We always hear people asking for more Democracy. But what does that mean? Majority votes on subjects people only somewhat understand? What about the potential for influencing decisions when people are not informed on the subject they are voting? And what if 70% of the people vote to decide to kill the other 30%, it is technically "Democratic" but few would say it is moral or good.

In my opinion, "Democracy" in terms of voting is generally meaningless if you are not an authority on the subject. If you can't talk sensibly about something, would you trust yourself to decide something about it? Would you trust your friends to get together and "vote" on what kind of medical treatment you should have? Or would you rather go to an expert and get a diagnosis?

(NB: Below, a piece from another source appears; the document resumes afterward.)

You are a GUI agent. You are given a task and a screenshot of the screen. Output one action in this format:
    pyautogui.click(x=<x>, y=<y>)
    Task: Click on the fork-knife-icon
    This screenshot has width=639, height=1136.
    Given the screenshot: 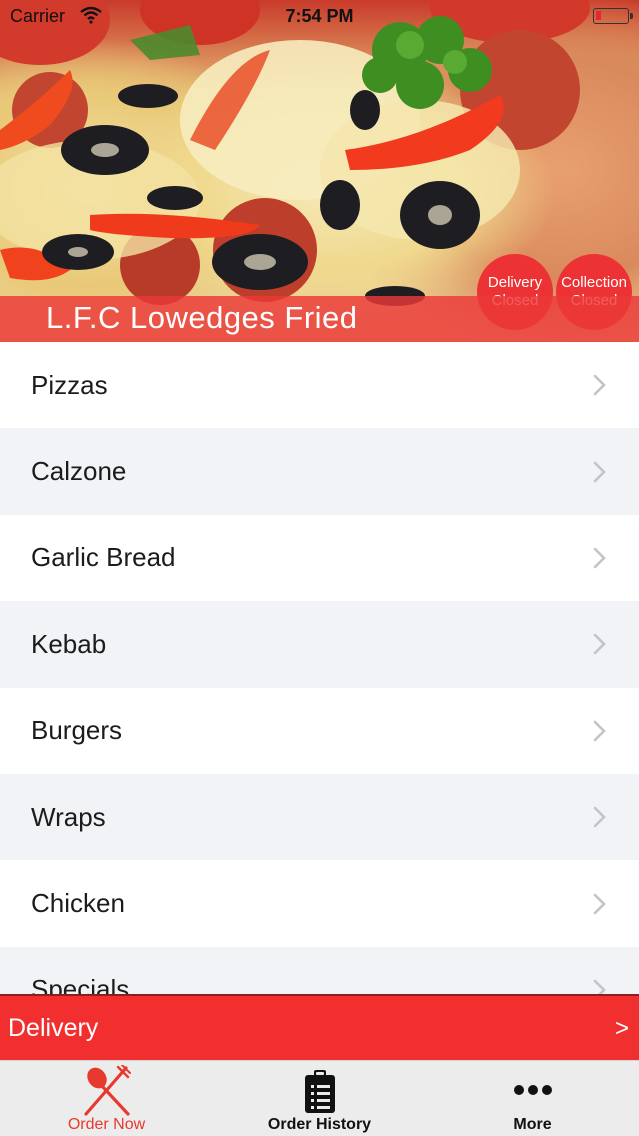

A more sensible approach, would be have people who are an authority on a subject to make their own decisions, however the key is that we should allow 100% open participation to anyone who wishes to become involved with any area or field of decision making taking place. Meaning that if you want to help decide where that bridge should be built, become a part of the bridge-crew's steering group. If you want to decide if we should be making nuclear power or green energy, join the energy comission and help make that decision. Under the precept of "open participation" no one can refuse you when you request to join a subject, instead you are asked to get up to speed on all of the various implications of each direction and decision.

For such a principle to work, information needs to be transparent and nothing would help this process more than the adoption of a universal freedom of information act. Hereby prohibiting the secret storing of any information for any purpose, thus ending intellectual materialism and all of its consequences.

Allowing open participation means anyone can join any activity, but there is also an impetuous for that person to become (self) educated in the area involved. Being involved in an actual project/subject means learning all about its affects, benefits, consequences and so forth.

Today we think "democracy" is getting a short paragraph about some new law, followed by a large amount of partisan ads, pamphlets, talking heads and advertisement. How can anyone really know what they should be voting for? or what consequences any of their "decisions" really mean?

What kind of world would it be like if instead of voting for a person, who then goes about and does whatever they want until 4 or so years are past and we get to "vote" someone else in. Where is the influence on actual decisions here? When we go to war, someone else decides. When there is an environmental disaster the people are not consulted.

Democracy is great when you compare it to what you had before: Kings and Emperors: ruling over the people for an entire lifetime. Now we still have rulers, we just submit to them in shorter terms, and supposedly they win or fail based on their popularity. But having a short-term ruler over me is not really much different to having one that lasts a long time, I am still powerless to affect change, and I still have nearly no voice in how and where my money and time can be spent. It is ridiculous that one "must" pay taxes or go to jail. If our society was really built from "people power" it would be optional and "recommended" for people to contribute and pool resources together. But it should be an amendment right to be able top chose, at a minimum, where your taxes go, let alone how much taxes you are paying.

You don't need to worry about people not pooling resources, when the world falls apart, people will realize they need to pool resources together, you don't need to "force" them to do so. Participation is a choice, not a requirement. That should be a guiding definition when we say the word "FREE".

Imagine what the world would be like, if instead the "people" were the ones who were free to get engaged in all decisions taking place at all times. The limit would simply be how many things you can possibly get involved into at the same time; so people would select the things that were important to them, and which have meaning, tangible projects and objectives that would benefit themselves and those in their own affected communities.

No more "voting" for people, let's vote on "ideas". And let our ballot paper instead be our time and energy invested.